*WORK INSTRUCTION 1*
According to the reply below on streaming context data to language models, what token limit is cited as an example of a constraint?
*WORK INSTRUCTION 2*
Decide whether each statement agrees with the reply below on streaming context data to language models, and support each verdict with the decisive words of the reply, quoted exactly.
(a) The reply advises sending the input to the server as one large payload.
(b) The reply says conversational state can be maintained through a session manager.
(c) The reply says dynamic truncation techniques can help retain the most relevant information.
*WORK INSTRUCTION 3*
Write a continuation of the reply below on streaming context data to language models, starting after its final sentence.

*EXERCISE PASSAGE*
BEGIN

Hello @Ankita Inaniya,
To effectively manage large and evolving datasets when interacting with server-side language models (LLMs), especially in the context of summarization and question-answering, streaming the context data in chunks from the client to the server is a practical and scalable solution. This method helps navigate token limitations such as the 4096-token limit in models like gpt-35-turbo
by breaking down the input into smaller, manageable units instead of sending one large payload.
When implementing this approach, it's important to ensure that each chunk contains coherent and contextually meaningful information to maintain the relevancy of responses. Additionally, maintaining the conversational state is crucial; this can be achieved through a session manager that tracks user interactions and updates context as new data is streamed. Incorporating dynamic truncation techniques can also help prioritize and retain the most relevant information, especially as the conversation evolves and token constraints become tighter.

END

*PROVIDED INFORMATION*

BEGIN

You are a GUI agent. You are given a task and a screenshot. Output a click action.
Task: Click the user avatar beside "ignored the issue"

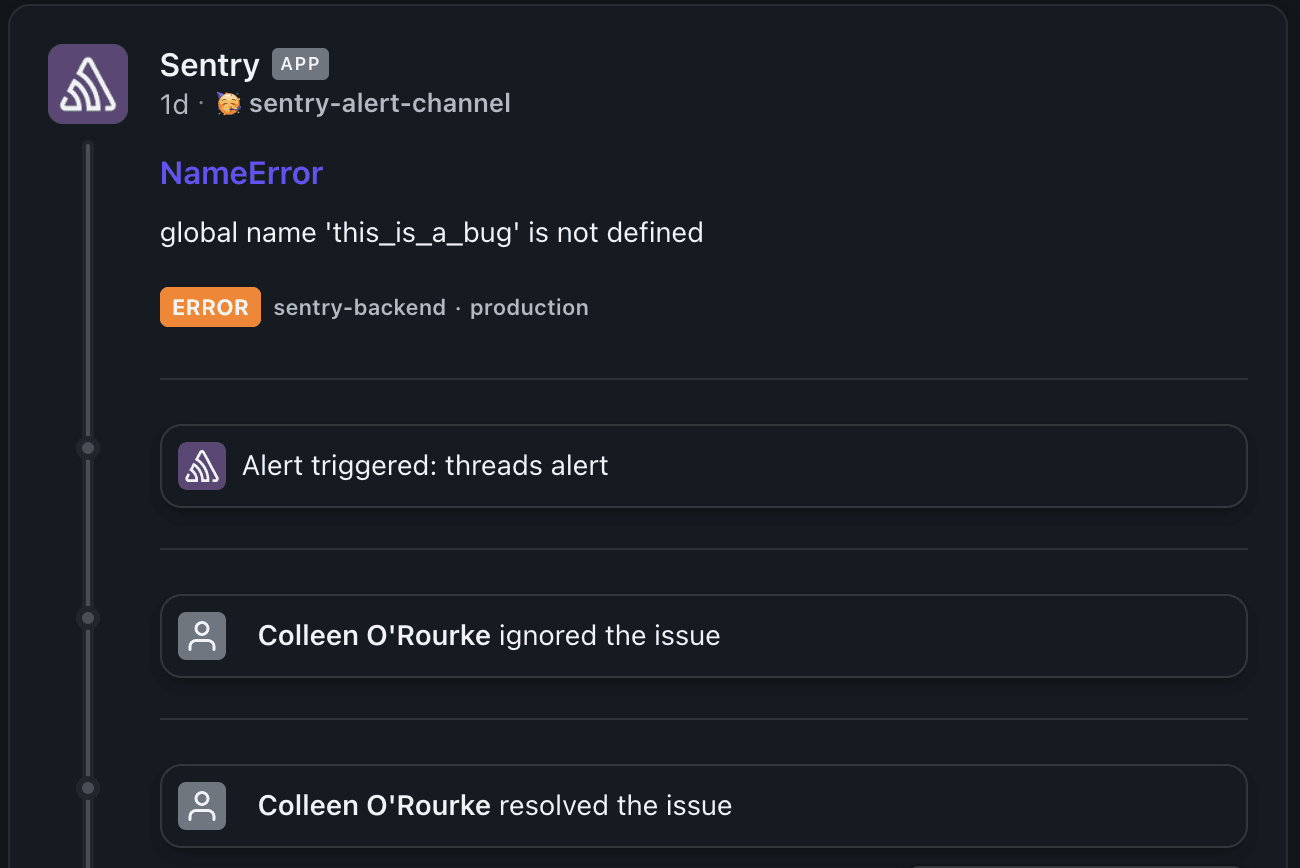click(202, 636)
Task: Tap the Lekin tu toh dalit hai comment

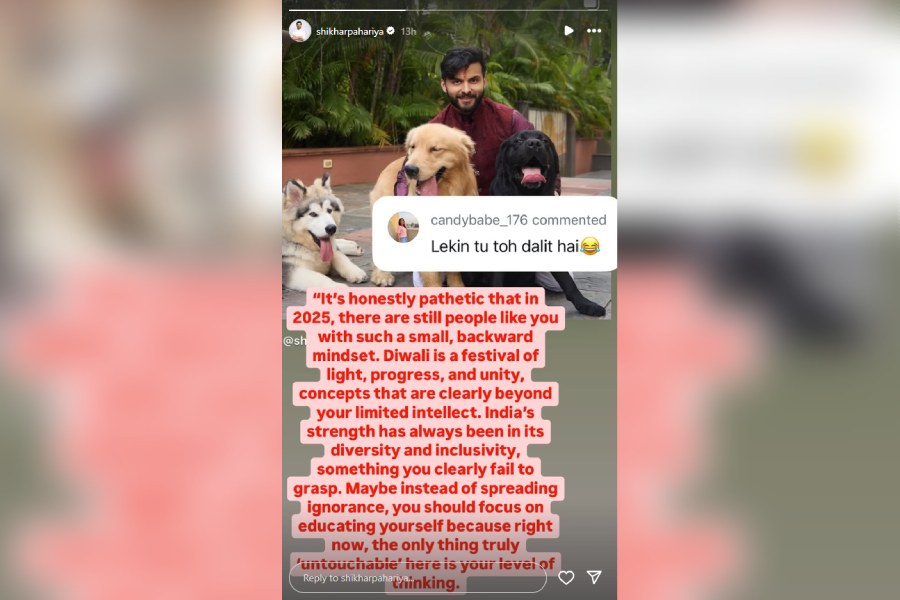Action: pyautogui.click(x=505, y=246)
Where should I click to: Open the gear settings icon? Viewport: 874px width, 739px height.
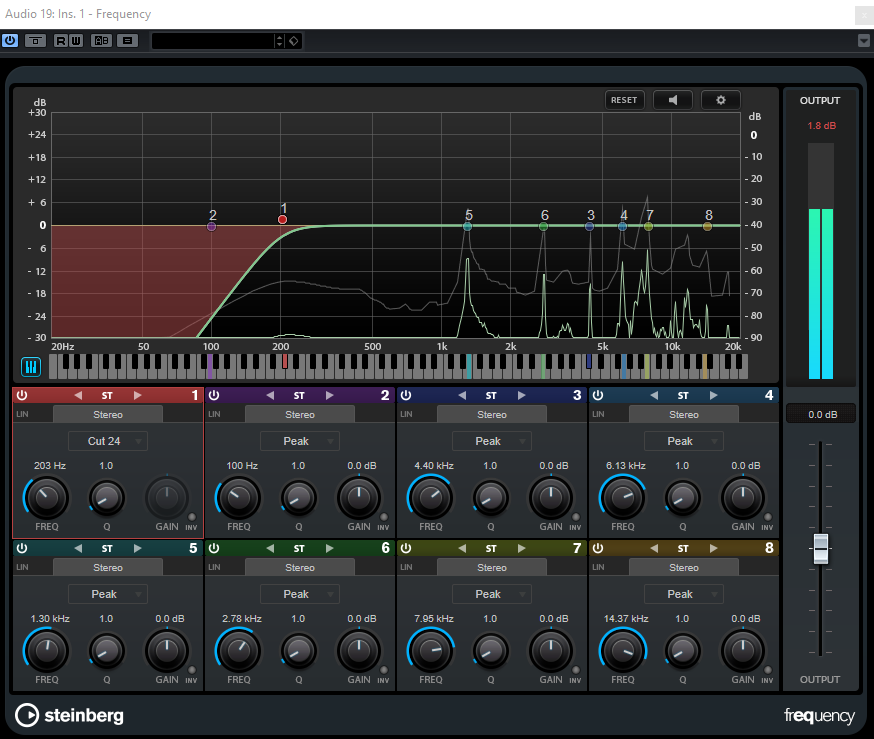[x=720, y=100]
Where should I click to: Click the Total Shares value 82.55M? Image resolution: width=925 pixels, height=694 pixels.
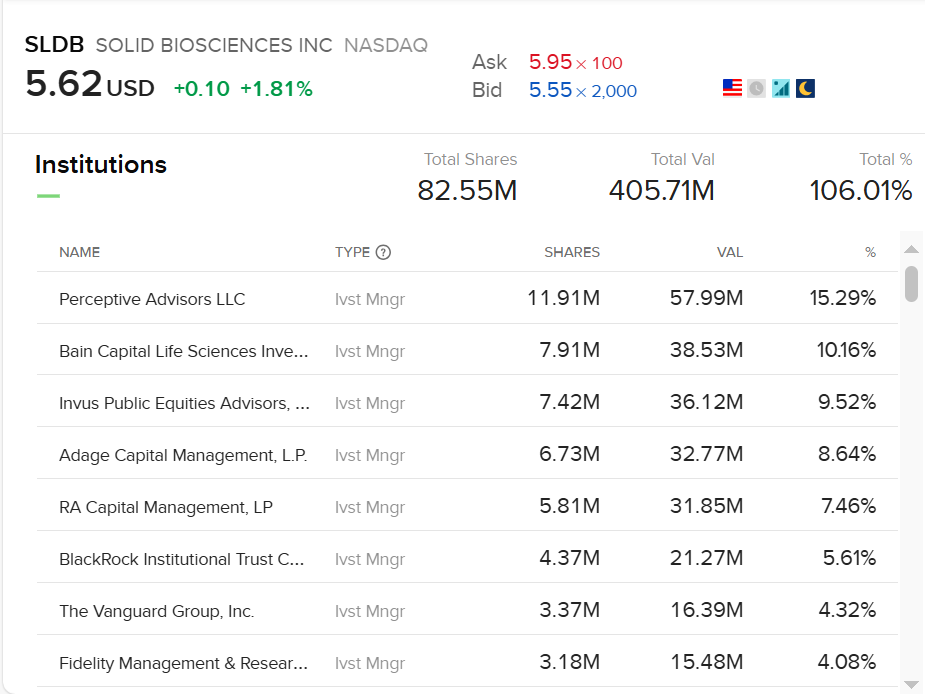[467, 190]
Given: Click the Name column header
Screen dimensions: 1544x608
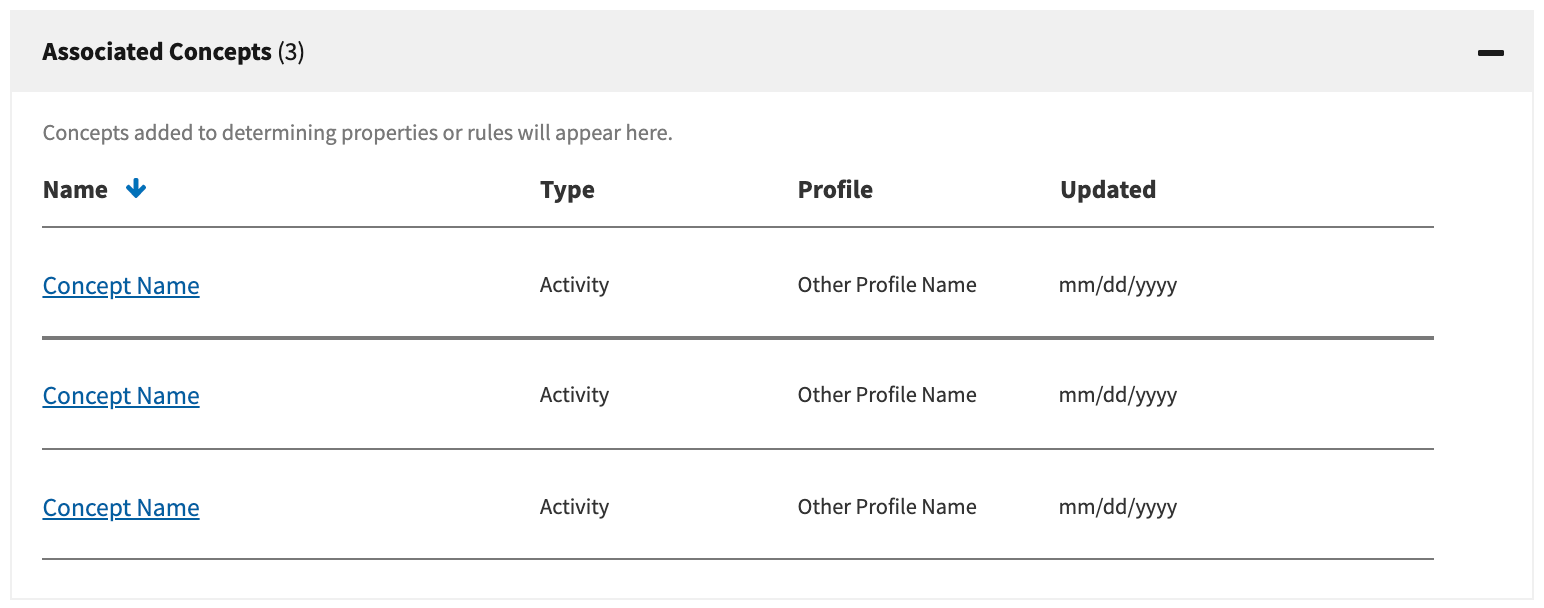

END

*RESPONSE 1*
The 4096-token limit in models like gpt-35-turbo.

*RESPONSE 2*
(a) No: "by breaking down the input into smaller, manageable units instead of sending one large payload."
(b) Yes: "this can be achieved through a session manager that tracks user interactions and updates context as new data is streamed."
(c) Yes: "Incorporating dynamic truncation techniques can also help prioritize and retain the most relevant information"

*RESPONSE 3*
Alternatively, for extremely large datasets, a summarization step before sending context to the LLM can be beneficial, reducing input size while preserving key information. Regardless of the approach, careful memory and performance monitoring is recommended, as increased context size may impact latency and resource utilization.
Chunk-based context streaming offers a flexible and efficient method to manage large inputs within token constraints, while supporting real-time updates and sustained conversational relevance in client-server LLM applications.